**Task requirements**
Everything from the line with "Given: Click green" to the end of the data below, both lines included, should be transcribed exactly; please omit the pictures.

**Record set**

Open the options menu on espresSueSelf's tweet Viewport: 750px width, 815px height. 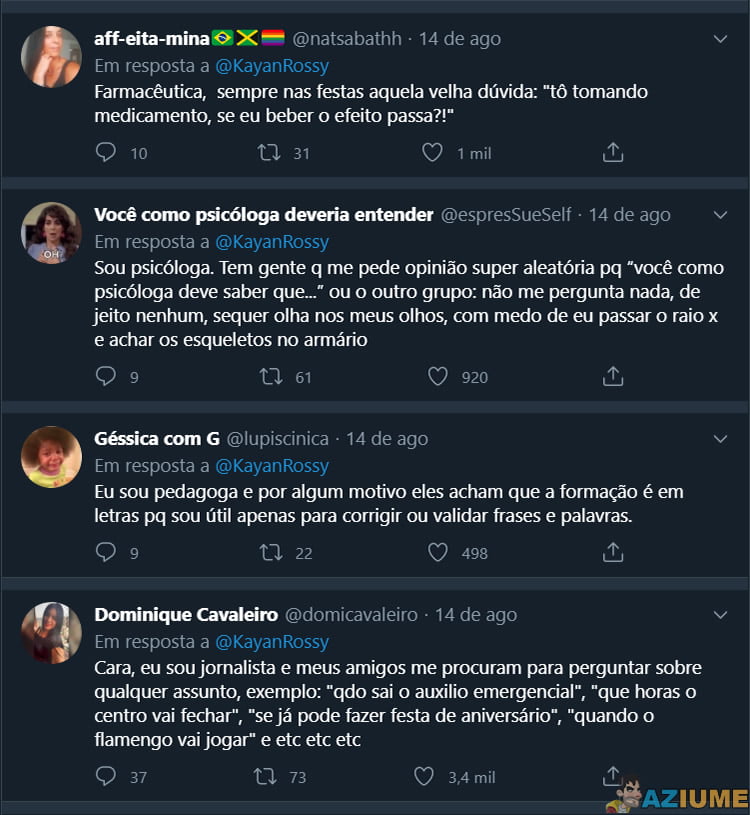pos(722,214)
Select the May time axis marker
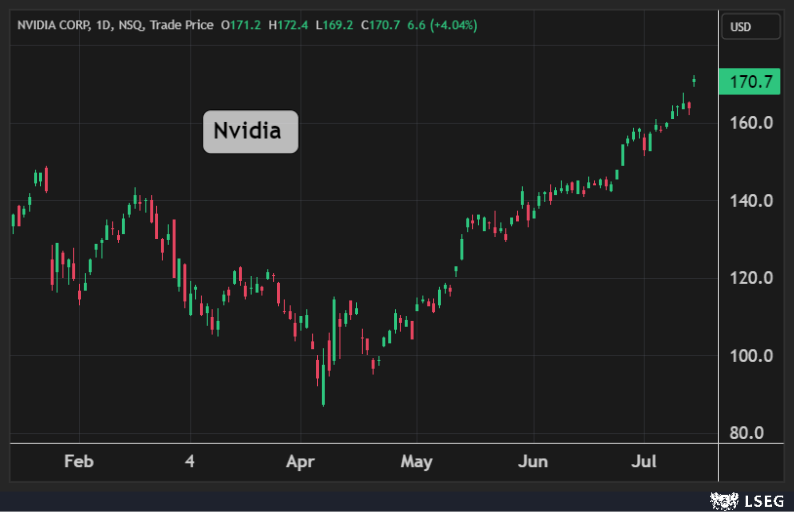Viewport: 794px width, 512px height. pos(416,461)
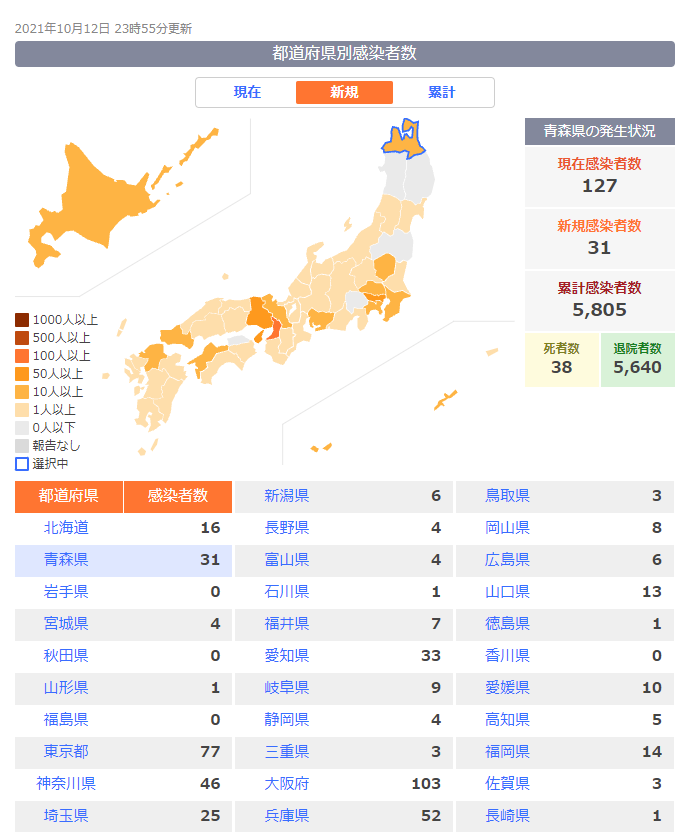680x832 pixels.
Task: Click the 神奈川県 link
Action: coord(66,783)
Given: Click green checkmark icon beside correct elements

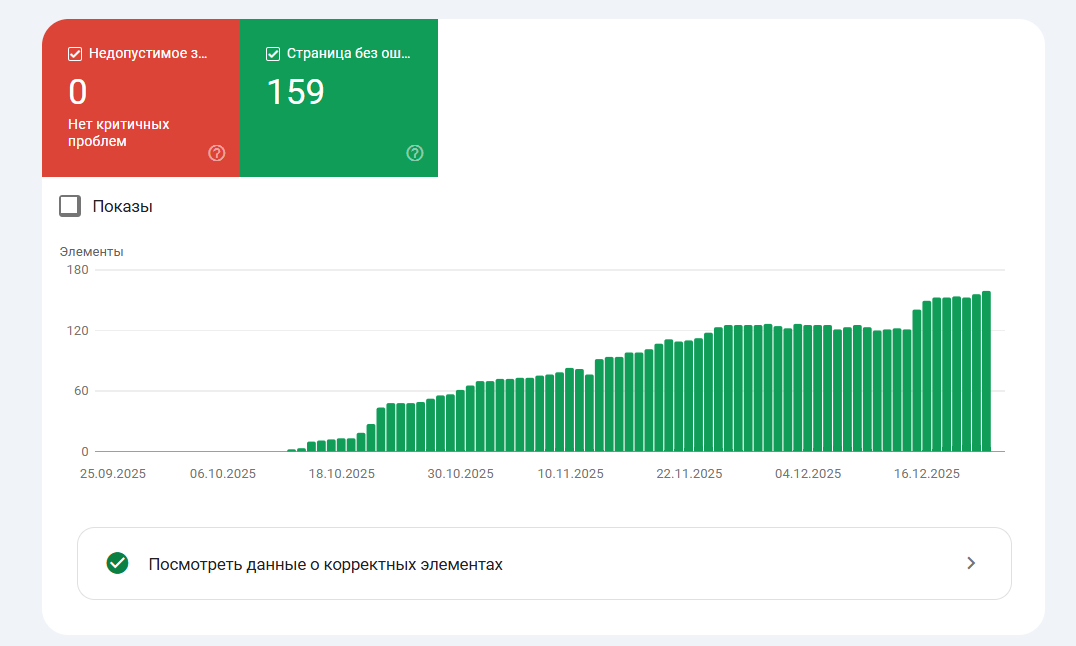Looking at the screenshot, I should (x=117, y=563).
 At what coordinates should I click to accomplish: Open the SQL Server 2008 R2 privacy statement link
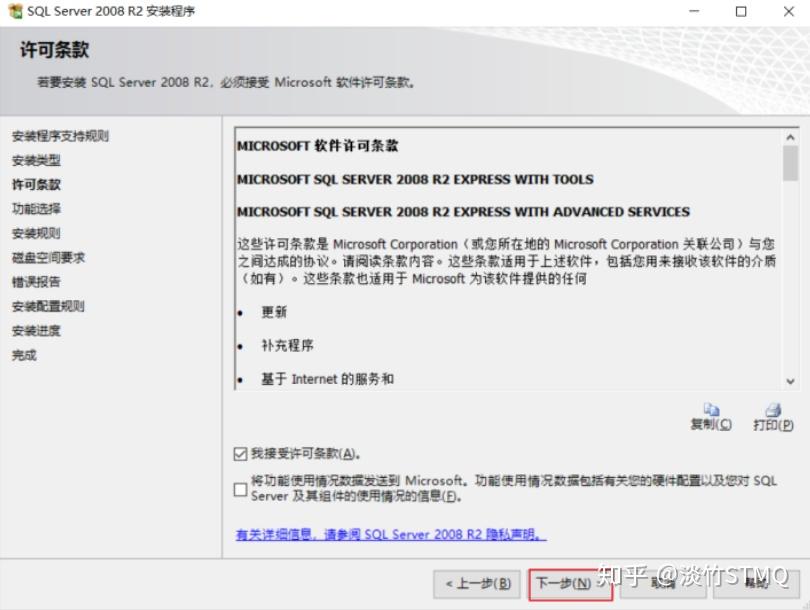391,535
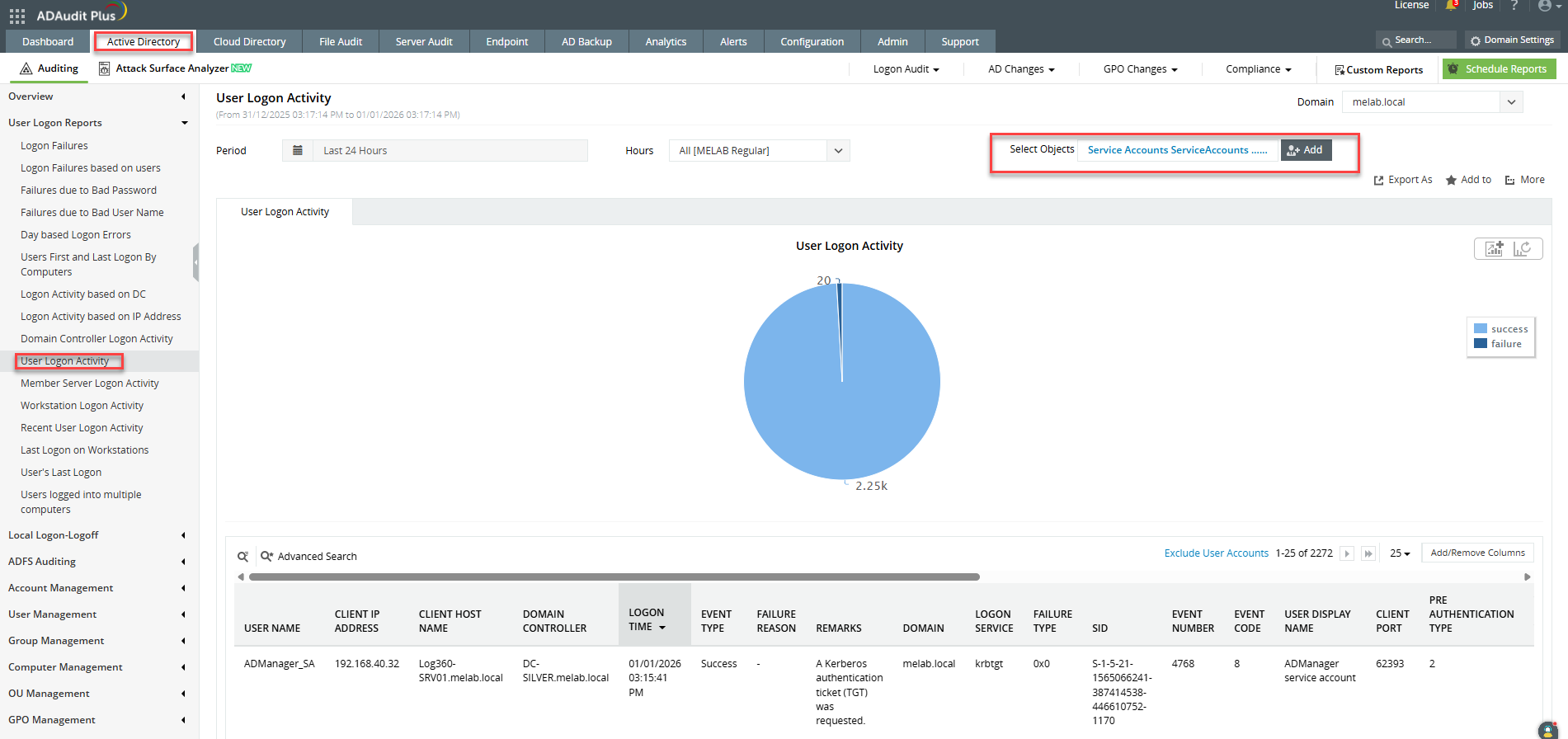Switch to the File Audit tab

click(340, 41)
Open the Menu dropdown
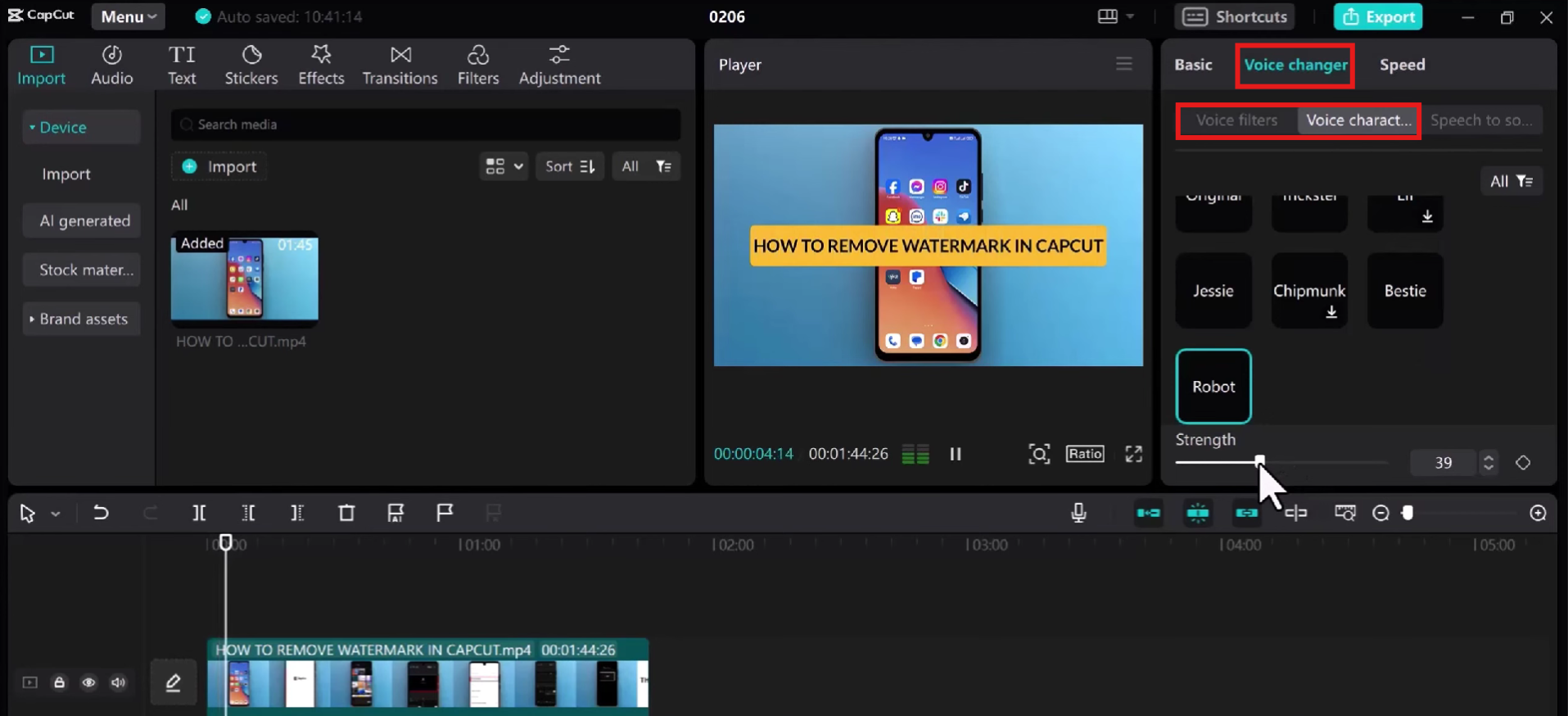The image size is (1568, 716). point(128,16)
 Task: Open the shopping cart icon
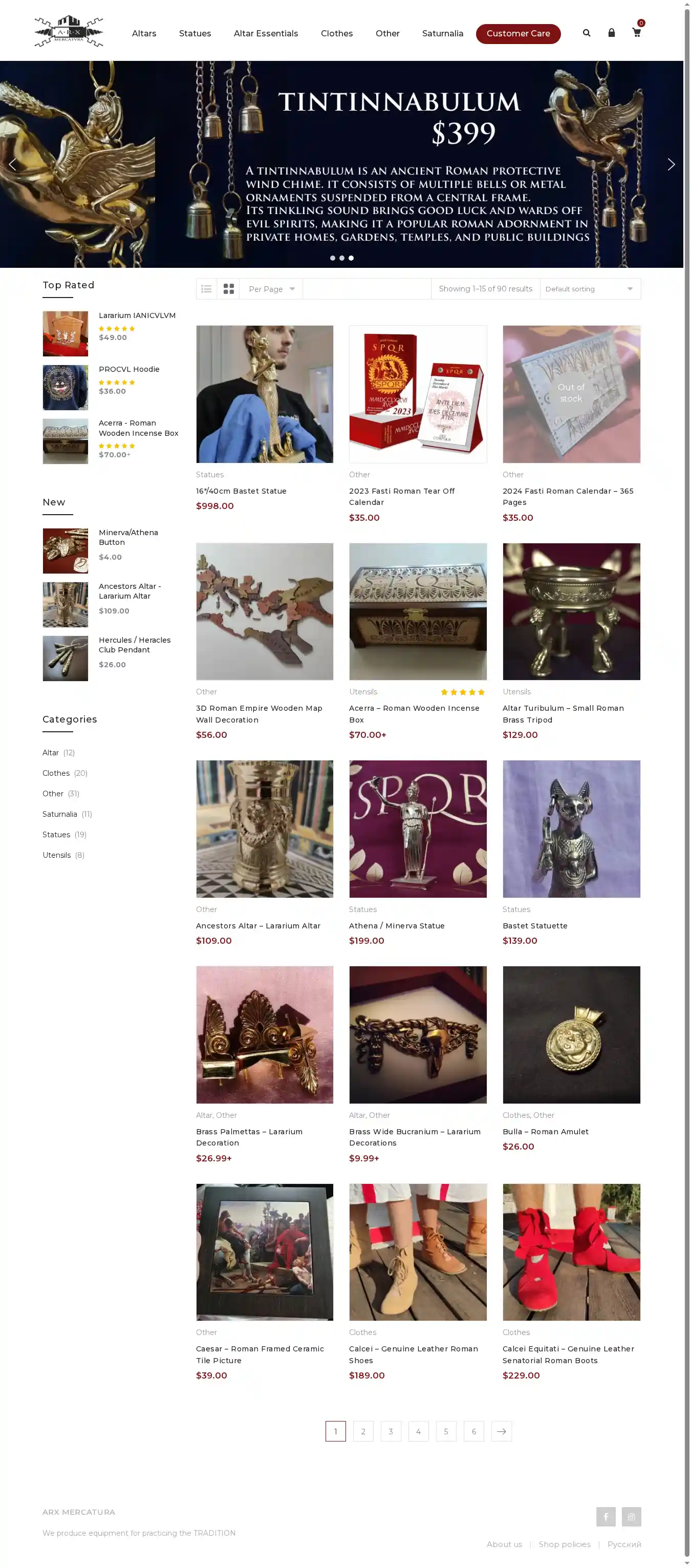point(636,33)
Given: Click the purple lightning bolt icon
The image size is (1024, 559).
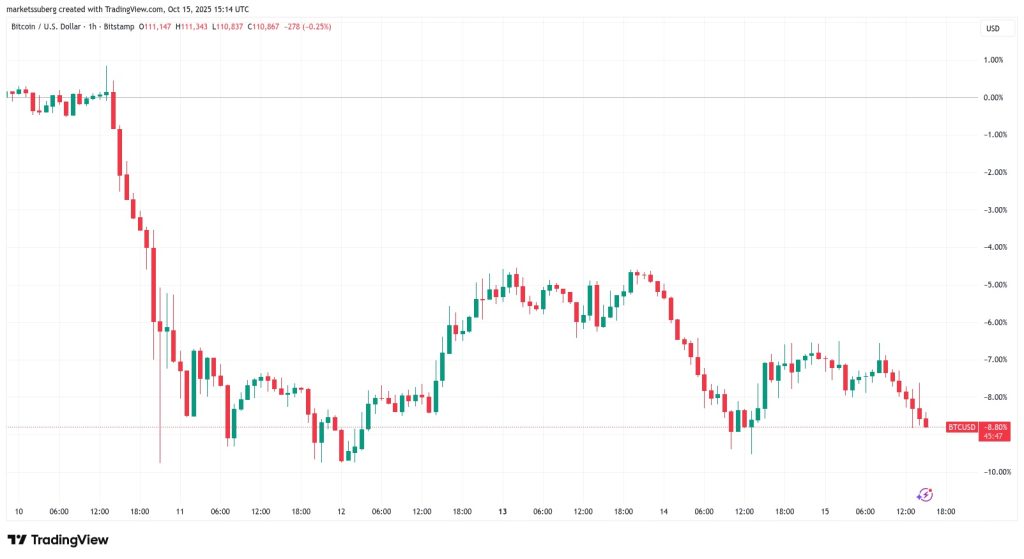Looking at the screenshot, I should click(925, 494).
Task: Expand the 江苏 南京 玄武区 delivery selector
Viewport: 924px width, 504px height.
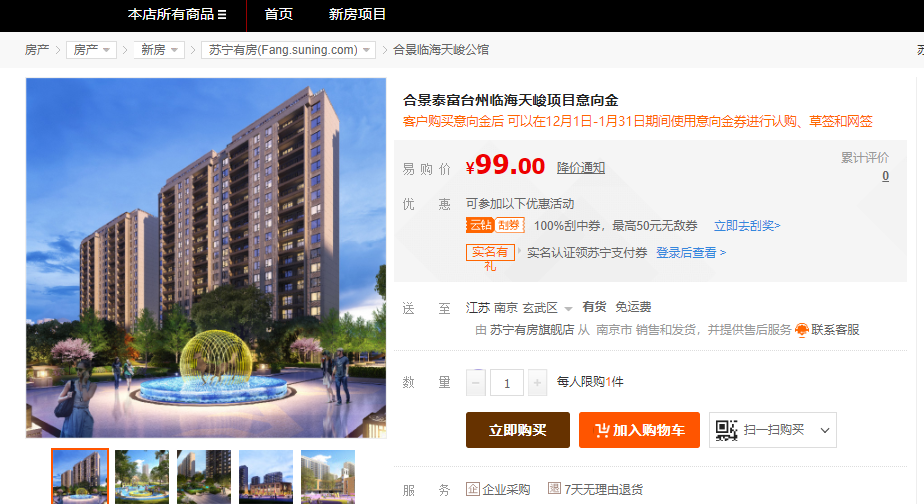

**Answer to this problem**
Given: Click green checkmark icon beside correct elements

Looking at the screenshot, I should (x=117, y=563).
 At what coordinates should I click to accomplish: Open the SQL Server 2008 R2 privacy statement link
391,535
Switch to the File Audit tab

click(340, 41)
Open the Menu dropdown
The image size is (1568, 716). point(128,16)
 Task: Open the shopping cart icon
point(636,33)
Given: Click the purple lightning bolt icon
The image size is (1024, 559).
Looking at the screenshot, I should click(925, 494).
Task: Expand the 江苏 南京 玄武区 delivery selector
Viewport: 924px width, 504px height.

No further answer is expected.